17 February 2020
National Lottery Community Fund, William Grant Foundation, Life Changes Trust
The William Grant Foundation and the Life Changes Trust are pleased to publish this report, which has two elements:
◗ a literature review that examines available academic evidence on the effectiveness of assistive technology devices for people with dementia and carers living in the community; and
◗ feedback from focus groups that helps us better understand the views of carers and people with dementia on assistive technology.
Scotland has a Technology Charter for People with Dementia which calls for health and social care to be delivered in a way that incorporates and promotes the use of technology. The Charter seeks to raise awareness of how technology can enhance lives, promote independence and complement other forms of support.
The active promotion of any technology should have a firm evidence base – the existing evidence base could be stronger. Everyone with dementia and every carer is different; the need for technology that can be personalised is key, as is access to support when needed. There are enormous possibilities for diverse technology that could enhance lives but, to release this potential, designers need to develop technology with those who are likely to use it. Suppliers should provide better support to those who purchase it, and people need somewhere local where they can go to access face to face help when required.

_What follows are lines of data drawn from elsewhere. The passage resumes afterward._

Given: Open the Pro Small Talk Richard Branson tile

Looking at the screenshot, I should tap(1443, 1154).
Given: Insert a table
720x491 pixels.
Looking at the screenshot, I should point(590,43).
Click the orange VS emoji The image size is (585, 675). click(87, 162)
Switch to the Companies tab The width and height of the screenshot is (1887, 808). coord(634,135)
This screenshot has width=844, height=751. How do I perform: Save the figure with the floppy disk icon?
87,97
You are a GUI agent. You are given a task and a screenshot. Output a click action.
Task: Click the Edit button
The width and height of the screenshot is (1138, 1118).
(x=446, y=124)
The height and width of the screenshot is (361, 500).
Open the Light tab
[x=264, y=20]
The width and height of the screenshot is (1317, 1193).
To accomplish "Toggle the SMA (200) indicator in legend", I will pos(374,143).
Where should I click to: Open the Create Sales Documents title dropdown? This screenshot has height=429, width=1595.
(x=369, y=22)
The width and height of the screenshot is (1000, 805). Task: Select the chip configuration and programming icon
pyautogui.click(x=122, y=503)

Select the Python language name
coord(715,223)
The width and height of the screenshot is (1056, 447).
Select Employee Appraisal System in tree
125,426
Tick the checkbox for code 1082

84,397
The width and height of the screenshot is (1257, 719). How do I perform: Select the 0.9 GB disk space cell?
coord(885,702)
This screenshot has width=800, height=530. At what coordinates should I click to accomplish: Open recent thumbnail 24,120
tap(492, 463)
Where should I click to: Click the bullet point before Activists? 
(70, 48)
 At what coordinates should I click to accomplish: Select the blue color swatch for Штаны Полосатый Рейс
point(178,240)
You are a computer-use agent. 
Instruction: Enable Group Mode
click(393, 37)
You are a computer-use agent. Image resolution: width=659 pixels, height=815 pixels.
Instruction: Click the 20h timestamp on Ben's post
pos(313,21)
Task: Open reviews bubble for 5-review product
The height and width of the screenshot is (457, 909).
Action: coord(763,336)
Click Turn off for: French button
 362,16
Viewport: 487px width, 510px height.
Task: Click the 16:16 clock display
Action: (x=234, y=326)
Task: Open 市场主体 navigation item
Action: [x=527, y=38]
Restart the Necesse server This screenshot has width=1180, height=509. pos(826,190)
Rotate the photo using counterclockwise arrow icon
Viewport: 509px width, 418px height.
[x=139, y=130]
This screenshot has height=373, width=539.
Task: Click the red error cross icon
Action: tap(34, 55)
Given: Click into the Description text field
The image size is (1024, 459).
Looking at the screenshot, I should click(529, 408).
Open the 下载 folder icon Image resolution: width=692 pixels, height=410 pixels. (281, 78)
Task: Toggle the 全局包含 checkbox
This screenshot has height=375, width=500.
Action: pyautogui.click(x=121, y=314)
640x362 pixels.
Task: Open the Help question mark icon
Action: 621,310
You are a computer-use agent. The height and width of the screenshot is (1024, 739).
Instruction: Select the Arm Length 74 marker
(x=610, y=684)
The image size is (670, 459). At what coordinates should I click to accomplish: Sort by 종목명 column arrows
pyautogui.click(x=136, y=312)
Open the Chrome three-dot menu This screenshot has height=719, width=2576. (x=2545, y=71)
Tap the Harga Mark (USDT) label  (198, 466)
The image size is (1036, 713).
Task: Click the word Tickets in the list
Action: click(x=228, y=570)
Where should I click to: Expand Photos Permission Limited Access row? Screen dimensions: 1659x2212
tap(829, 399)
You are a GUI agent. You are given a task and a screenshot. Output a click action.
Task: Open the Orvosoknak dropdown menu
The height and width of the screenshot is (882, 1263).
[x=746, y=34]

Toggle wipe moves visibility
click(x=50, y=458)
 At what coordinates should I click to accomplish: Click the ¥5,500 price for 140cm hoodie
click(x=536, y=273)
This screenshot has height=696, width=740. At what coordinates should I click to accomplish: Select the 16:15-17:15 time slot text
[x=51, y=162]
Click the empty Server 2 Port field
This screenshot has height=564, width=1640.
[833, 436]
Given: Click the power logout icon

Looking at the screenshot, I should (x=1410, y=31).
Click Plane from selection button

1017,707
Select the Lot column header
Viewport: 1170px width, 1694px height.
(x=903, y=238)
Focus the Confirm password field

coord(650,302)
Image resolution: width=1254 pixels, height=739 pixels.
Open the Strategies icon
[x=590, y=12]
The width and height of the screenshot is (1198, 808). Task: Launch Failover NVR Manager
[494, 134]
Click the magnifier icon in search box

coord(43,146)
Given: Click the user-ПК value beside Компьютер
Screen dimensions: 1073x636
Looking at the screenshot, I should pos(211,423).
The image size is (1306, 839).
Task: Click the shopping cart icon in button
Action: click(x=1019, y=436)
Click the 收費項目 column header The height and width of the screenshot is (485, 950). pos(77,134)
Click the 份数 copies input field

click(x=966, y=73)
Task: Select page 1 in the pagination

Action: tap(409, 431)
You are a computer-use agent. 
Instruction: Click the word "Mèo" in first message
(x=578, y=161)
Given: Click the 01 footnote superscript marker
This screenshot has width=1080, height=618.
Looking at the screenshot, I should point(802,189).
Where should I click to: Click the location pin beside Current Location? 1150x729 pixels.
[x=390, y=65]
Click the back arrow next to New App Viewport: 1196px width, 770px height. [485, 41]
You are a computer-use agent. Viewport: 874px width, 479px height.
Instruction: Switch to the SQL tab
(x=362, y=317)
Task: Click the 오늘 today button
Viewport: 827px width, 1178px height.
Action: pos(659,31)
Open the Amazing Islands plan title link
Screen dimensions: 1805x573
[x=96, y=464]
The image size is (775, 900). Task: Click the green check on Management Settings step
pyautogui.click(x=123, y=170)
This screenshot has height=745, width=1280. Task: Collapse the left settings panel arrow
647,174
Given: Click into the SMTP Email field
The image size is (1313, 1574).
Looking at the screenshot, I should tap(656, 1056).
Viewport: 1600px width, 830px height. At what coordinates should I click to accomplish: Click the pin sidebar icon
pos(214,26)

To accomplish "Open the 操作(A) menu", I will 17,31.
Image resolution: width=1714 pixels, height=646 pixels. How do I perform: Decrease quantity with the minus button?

In the UK the number of people living with dementia has been estimated at around eight hundred and fifty thousand. Considering the ageing population, it is not surprising this total figure is predicted to more than double, to around two million, by 2051.1 In Scotland an estimated 90,000 people have dementia. Around 3,200 of these people are under the age of 65.2 Taking these figures into account there will likely be further demands made of professional services and informal carers to support people with dementia. Research shows there are currently many unmet needs in this group: coping with one’s disabilities, the need to function normally and to participate in activities.